* [ASSIGNED TASK]
Copy, word for word, each line of the data below from the first through the line containing "Given: Open Subscribe", and stop there.
START DATA FOR ANALYSIS
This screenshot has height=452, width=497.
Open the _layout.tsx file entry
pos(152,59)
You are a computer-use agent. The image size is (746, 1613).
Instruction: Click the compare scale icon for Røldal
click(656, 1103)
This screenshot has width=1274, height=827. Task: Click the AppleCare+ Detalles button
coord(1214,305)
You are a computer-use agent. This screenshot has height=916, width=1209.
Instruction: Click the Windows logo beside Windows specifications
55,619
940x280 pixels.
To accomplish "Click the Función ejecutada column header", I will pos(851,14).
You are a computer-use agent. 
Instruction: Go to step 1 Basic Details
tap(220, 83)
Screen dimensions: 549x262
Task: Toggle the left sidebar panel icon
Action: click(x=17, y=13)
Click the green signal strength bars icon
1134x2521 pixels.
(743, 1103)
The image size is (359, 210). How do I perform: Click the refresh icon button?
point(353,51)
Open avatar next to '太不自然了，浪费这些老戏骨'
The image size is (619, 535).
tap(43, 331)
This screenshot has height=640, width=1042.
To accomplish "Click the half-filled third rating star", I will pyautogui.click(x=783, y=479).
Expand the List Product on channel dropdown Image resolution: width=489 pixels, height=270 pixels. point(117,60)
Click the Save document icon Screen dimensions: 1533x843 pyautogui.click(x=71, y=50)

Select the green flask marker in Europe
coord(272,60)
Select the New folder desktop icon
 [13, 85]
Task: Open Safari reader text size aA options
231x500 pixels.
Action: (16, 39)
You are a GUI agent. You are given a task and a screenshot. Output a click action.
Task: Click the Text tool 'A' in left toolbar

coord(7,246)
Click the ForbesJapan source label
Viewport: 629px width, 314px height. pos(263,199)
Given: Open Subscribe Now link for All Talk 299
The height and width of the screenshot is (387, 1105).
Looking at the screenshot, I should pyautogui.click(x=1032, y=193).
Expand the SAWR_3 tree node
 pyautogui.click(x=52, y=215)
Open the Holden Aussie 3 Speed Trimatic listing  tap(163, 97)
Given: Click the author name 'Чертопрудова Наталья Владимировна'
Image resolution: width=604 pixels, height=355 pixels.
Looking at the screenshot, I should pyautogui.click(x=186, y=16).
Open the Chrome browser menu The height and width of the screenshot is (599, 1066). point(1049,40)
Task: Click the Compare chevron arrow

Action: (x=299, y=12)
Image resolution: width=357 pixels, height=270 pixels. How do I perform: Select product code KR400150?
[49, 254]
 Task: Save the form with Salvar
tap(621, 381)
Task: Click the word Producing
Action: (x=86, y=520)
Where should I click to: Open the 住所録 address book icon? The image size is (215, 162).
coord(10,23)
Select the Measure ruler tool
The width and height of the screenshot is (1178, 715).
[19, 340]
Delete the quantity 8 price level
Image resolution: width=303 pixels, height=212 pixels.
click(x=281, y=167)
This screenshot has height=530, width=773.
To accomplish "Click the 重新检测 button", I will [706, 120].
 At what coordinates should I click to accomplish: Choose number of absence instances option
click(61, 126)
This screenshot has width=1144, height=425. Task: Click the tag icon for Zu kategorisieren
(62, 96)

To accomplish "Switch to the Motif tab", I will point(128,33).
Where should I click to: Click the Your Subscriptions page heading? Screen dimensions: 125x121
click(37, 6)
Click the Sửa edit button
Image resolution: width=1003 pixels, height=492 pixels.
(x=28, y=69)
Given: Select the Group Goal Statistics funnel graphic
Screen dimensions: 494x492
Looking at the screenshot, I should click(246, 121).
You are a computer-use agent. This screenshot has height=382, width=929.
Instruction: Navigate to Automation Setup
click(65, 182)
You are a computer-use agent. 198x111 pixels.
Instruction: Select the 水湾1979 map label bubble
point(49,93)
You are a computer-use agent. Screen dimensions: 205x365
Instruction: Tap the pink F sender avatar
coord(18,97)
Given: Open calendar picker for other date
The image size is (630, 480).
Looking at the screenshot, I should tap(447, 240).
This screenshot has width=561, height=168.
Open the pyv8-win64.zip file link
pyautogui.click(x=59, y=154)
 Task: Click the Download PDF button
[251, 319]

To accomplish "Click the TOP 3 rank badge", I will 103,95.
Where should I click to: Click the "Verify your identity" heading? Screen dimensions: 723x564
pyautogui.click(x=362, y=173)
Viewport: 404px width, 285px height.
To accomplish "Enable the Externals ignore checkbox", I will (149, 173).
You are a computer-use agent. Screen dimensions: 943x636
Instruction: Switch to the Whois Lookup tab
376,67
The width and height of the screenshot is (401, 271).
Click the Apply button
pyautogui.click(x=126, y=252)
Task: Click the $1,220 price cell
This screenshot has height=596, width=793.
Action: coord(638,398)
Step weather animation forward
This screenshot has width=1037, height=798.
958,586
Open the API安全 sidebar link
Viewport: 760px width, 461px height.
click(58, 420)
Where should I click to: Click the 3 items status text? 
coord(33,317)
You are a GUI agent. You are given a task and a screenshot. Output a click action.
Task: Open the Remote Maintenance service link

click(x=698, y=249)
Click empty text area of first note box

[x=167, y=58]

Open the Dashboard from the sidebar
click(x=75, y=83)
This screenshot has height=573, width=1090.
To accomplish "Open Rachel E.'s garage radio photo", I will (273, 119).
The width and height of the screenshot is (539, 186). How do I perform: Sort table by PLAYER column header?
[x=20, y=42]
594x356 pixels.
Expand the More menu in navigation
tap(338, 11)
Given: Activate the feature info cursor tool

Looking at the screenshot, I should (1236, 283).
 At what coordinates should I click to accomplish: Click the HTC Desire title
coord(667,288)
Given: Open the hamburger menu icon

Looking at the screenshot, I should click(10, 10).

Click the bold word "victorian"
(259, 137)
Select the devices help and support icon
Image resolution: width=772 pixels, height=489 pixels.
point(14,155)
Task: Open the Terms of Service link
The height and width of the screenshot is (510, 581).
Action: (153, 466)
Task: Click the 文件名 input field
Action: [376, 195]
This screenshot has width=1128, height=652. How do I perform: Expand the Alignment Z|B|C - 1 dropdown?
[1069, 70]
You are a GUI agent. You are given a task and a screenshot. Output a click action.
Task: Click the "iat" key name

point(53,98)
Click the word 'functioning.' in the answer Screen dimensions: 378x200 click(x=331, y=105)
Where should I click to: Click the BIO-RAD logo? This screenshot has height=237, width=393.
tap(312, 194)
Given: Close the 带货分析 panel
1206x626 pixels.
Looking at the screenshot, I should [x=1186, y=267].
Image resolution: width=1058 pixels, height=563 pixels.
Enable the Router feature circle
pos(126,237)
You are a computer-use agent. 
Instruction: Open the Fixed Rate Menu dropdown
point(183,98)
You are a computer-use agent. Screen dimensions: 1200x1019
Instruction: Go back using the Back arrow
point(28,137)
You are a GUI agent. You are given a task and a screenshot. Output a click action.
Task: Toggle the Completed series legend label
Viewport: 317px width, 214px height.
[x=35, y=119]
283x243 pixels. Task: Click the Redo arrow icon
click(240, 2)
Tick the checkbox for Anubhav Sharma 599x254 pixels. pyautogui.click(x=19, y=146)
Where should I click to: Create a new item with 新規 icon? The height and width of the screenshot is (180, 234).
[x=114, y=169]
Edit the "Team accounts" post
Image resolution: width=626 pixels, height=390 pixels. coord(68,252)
END DATA FOR ANALYSIS
* [COMPLETED EXERCISE]
This screenshot has height=452, width=497.
Open the _layout.tsx file entry
pos(152,59)
You are a computer-use agent. The image size is (746, 1613).
Instruction: Click the compare scale icon for Røldal
click(656, 1103)
This screenshot has width=1274, height=827. Task: Click the AppleCare+ Detalles button
coord(1214,305)
You are a computer-use agent. This screenshot has height=916, width=1209.
Instruction: Click the Windows logo beside Windows specifications
55,619
940x280 pixels.
To accomplish "Click the Función ejecutada column header", I will pos(851,14).
You are a computer-use agent. 
Instruction: Go to step 1 Basic Details
tap(220, 83)
Screen dimensions: 549x262
Task: Toggle the left sidebar panel icon
Action: click(x=17, y=13)
Click the green signal strength bars icon
1134x2521 pixels.
(743, 1103)
The image size is (359, 210). How do I perform: Click the refresh icon button?
point(353,51)
Open avatar next to '太不自然了，浪费这些老戏骨'
The image size is (619, 535).
tap(43, 331)
This screenshot has height=640, width=1042.
To accomplish "Click the half-filled third rating star", I will pyautogui.click(x=783, y=479).
Expand the List Product on channel dropdown Image resolution: width=489 pixels, height=270 pixels. point(117,60)
Click the Save document icon Screen dimensions: 1533x843 pyautogui.click(x=71, y=50)

Select the green flask marker in Europe
coord(272,60)
Select the New folder desktop icon
 [13, 85]
Task: Open Safari reader text size aA options
231x500 pixels.
Action: (16, 39)
You are a GUI agent. You are given a task and a screenshot. Output a click action.
Task: Click the Text tool 'A' in left toolbar

coord(7,246)
Click the ForbesJapan source label
Viewport: 629px width, 314px height. pos(263,199)
Given: Open Subscribe Now link for All Talk 299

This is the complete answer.